For intersite replication, replication occurs between two sites in which there is normally lower bandwidth, or bandwidth is more expensive. You manually establish intersite replication through the Active Directory Sites and Services tool because it is not automatically generated by the Active Directory.
To fully understand replication topology, you need to understand how it is automatically accomplished in intersite communication through connection objects and the Knowledge Consistency Checker (KCC). The replication topology is the pathways that domain controllers use to send and receive replication traffic.
Replication occurs through direct replication partners among domain controllers. The Active Directory determines whether a domain controller will function as a direct replication partner or whether it will receive replication data through transitive replication from other partners. This determination is made through the KCC, which determines how to establish the replication topology so that all domain controllers can receive replicated data.
A connection object is defined as a potential direct replication partner (not transitive). Connection objects directly replicate with one another, and transitive partners receive replication data indirectly. Connection objects are unidirectional and are established automatically by the Active Directory, or they can be established manually by an Active Directory administrator. The automatic topology generation, performed by the KCC, uses data you provide –about sites and subnets within the site, as well as the cost of connections. The KCC then uses this information to generate a replication topology in a bidirectional ring (by default). The ring is constructed so that the average number of hops a directory change will have to make is no more than three. When a change is made that needs to be replicated, the replication engine begins its job by waiting for an interval when replication can occur, which is every five minutes by default. When the interval arrives, the domain controller notifies its first replication partner. Then, all other partners are notified in a delay manner that you can configure, with the default being 30 seconds. So, in a typical site using the defaults, the propagation of the change to all domain controllers is 15 minutes or less.
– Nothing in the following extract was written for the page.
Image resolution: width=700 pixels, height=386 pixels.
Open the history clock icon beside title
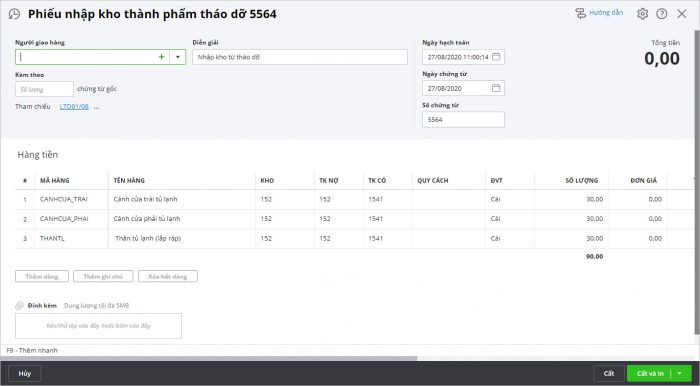tap(14, 14)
It is important to keep in mind that the 15 minutes or less for propagation is theoretical. Because the Active Directory is implemented in large distributed environments, the speed of replication and potential problems remain to be seen.
As stated earlier, the Active Directory configures all of this on its own by using the information you enter in the Active Directory Sites and Services. You can manually configure the topology by creating additional connection objects or removing connection objects. The KCC does not delete any manually created connection objects. In the event of replication failure, however, the KCC will create new connection objects so that replication can resume.
In intrasite replication, the Active Directory normally does a good job of automatically generating a replication topology. For intersite replication, you need to take a look at your exiting links and the bandwidth available.